- Developer: Big Finish Games
- Publisher: Big Finish Games
- Writers: Aaron Conners, Chris Jones
- Platform: Microsoft Windows
- Release: 7 May 2009
- Genres: Adventure, Hidden object game, Puzzle
- Mode: Single-player

= Three Cards to Midnight =

2009 video game

Three Cards to Midnight (alternately typeset 3 Cards to Midnight) is a story-driven puzzle video game with elements of hidden object games and adventure games.
It was written and designed by Aaron Conners and Chris Jones and is the debut release from independent developer Big Finish Games.

==Gameplay==
While the game features a thick, complex narrative typical of adventure games, it does not follow the conventions that are typical to the point-and-click genre.

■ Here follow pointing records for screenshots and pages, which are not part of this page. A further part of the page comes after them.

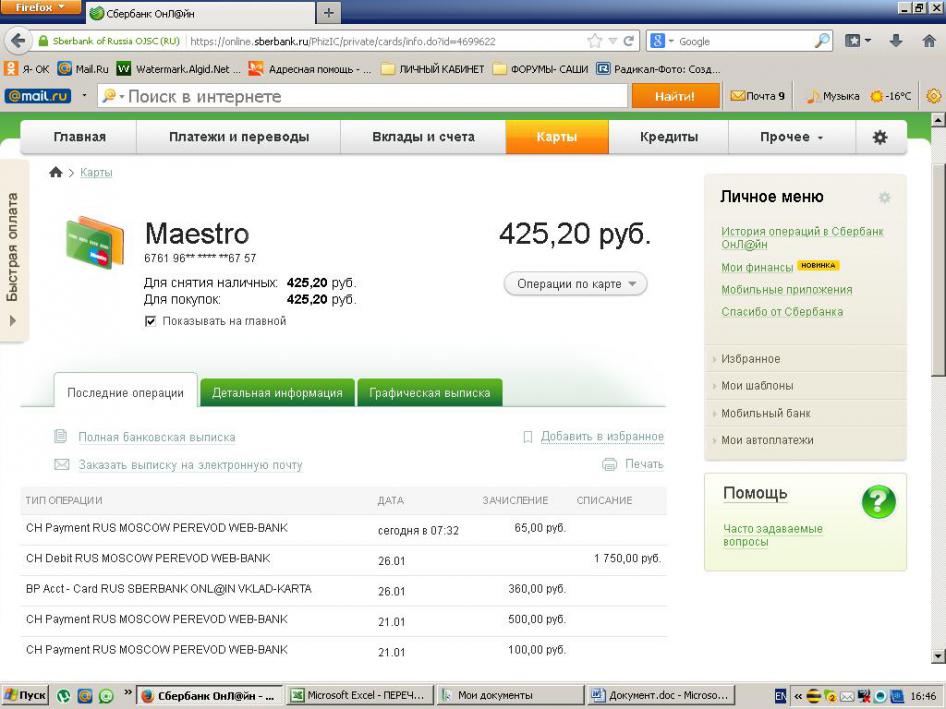Image resolution: width=946 pixels, height=709 pixels.
Task: Click the Maestro card image
Action: (x=94, y=243)
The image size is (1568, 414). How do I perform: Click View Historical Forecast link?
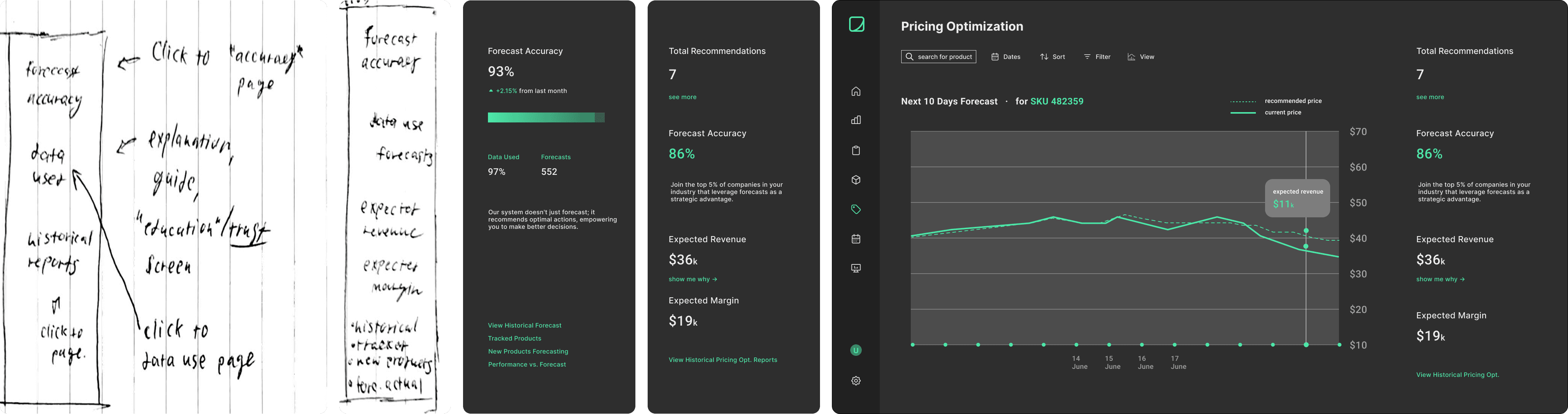click(525, 325)
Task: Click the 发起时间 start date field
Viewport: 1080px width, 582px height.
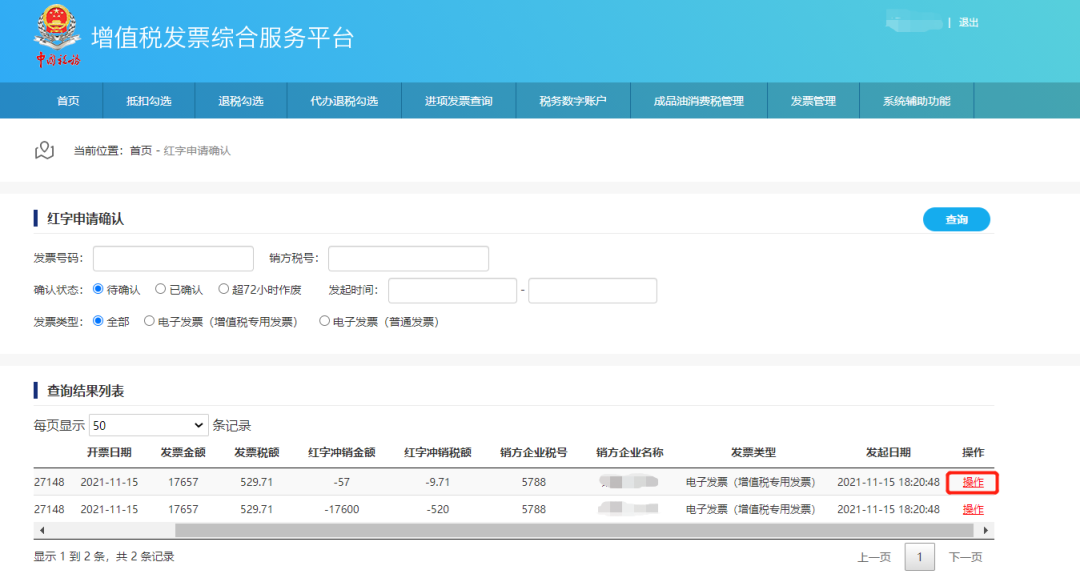Action: [452, 290]
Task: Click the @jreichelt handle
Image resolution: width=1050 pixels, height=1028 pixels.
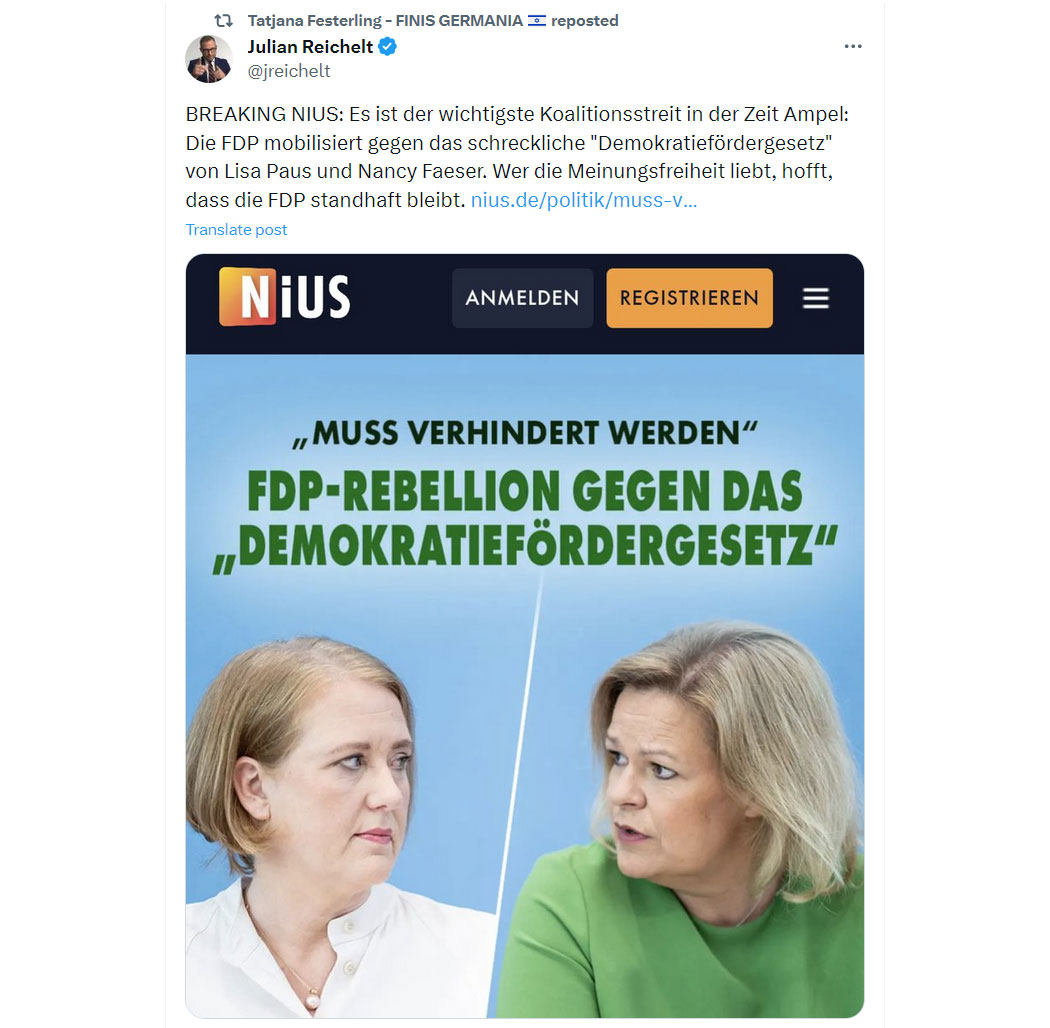Action: [289, 71]
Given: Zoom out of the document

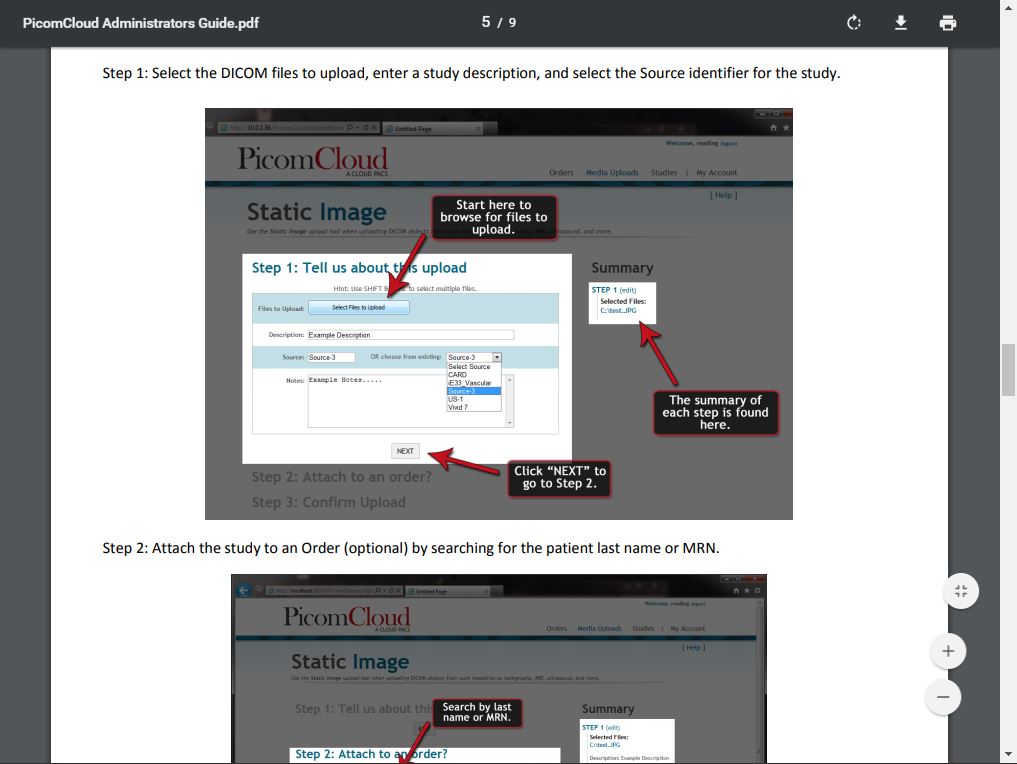Looking at the screenshot, I should pos(943,697).
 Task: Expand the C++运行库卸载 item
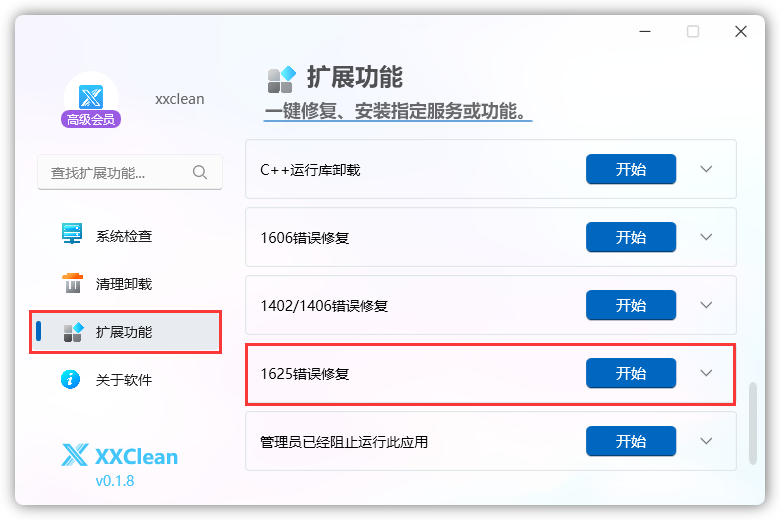point(706,169)
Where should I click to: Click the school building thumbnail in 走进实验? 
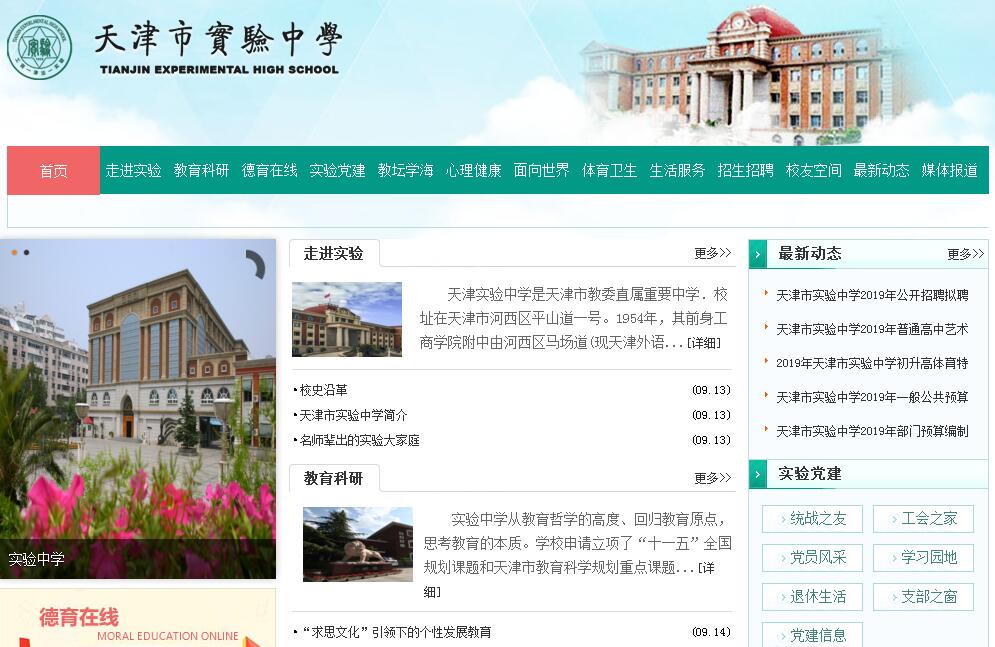pyautogui.click(x=347, y=319)
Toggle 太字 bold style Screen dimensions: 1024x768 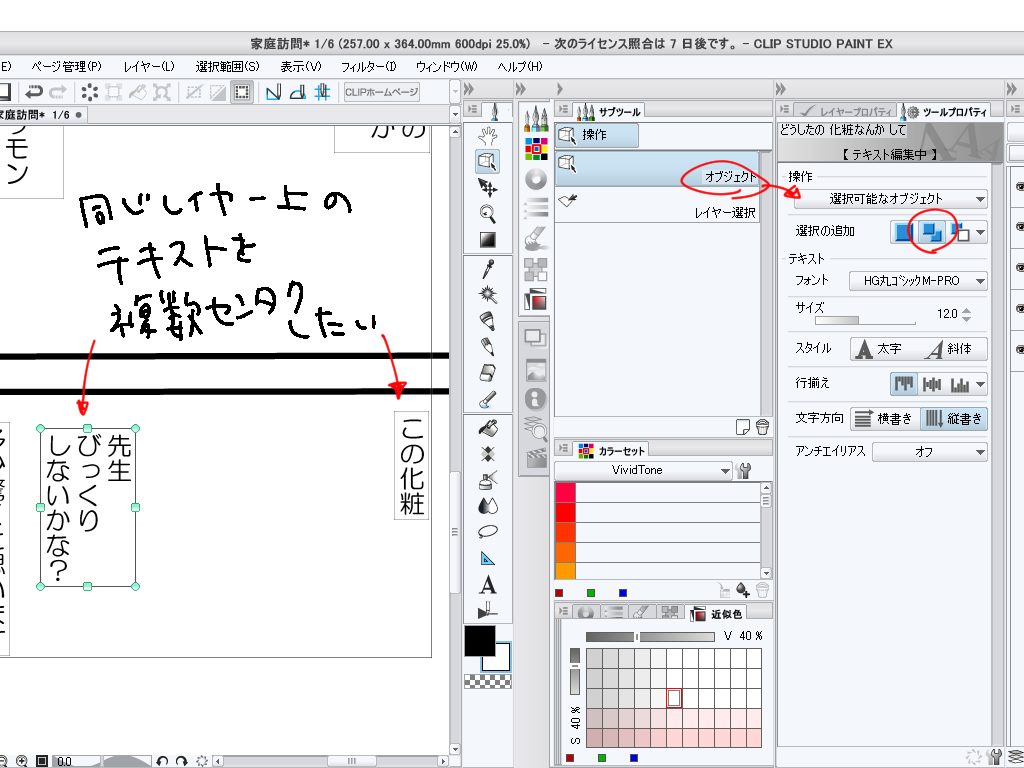click(877, 349)
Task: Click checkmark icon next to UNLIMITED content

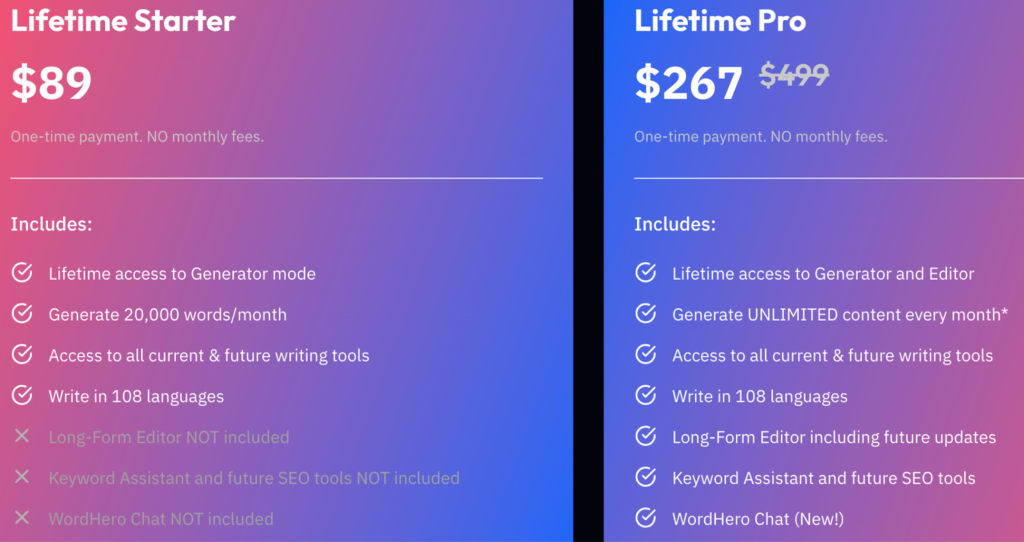Action: pos(645,314)
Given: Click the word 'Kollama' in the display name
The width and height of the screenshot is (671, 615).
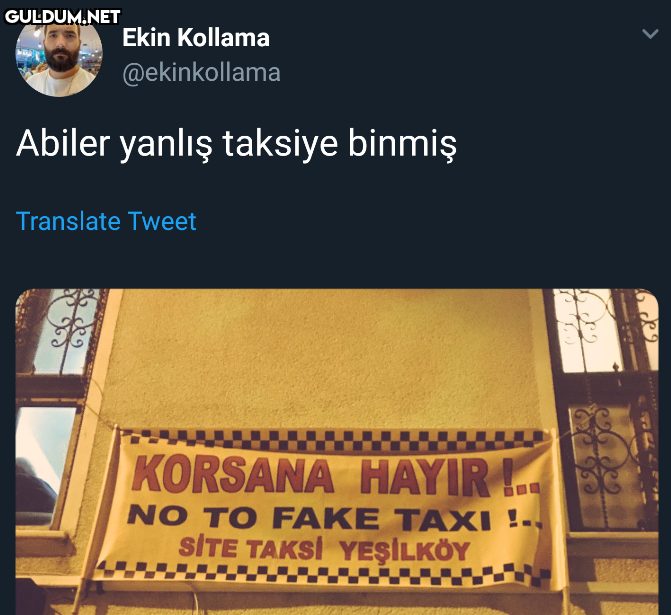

Instead, the player is forced to draw connections between keywords and on-screen objects. Unlike a true hidden object game, the objects are in plain sight, and the challenge comes from deducing their relationship to the stage's keywords. How successful the player affects their ranking, which in turn affects the ending of the story. Also, a player only has a limited opportunity to make the correct association between objects in the gaming environment and clues provided by the protagonist, Jess.

== Development ==
The idea for a female protagonist was implemented early in development.

==Story==
According to the developer, the story revolves around the protagonist, Jess who has hired a tarot reader to assist her in retracing the memories of her past. Her only memory is that she had met with her boyfriend with the intention of celebrating her 30th Birthday, only to meet with her parents the day after in Florida. Everything apart from that is a memory blank. With the help of the stranger she has never met, Jess attempts to unlock the secrets in her mind that seem so forbidden and esoteric only to learn that she is at the heart of a very dangerous and personal conspiracy.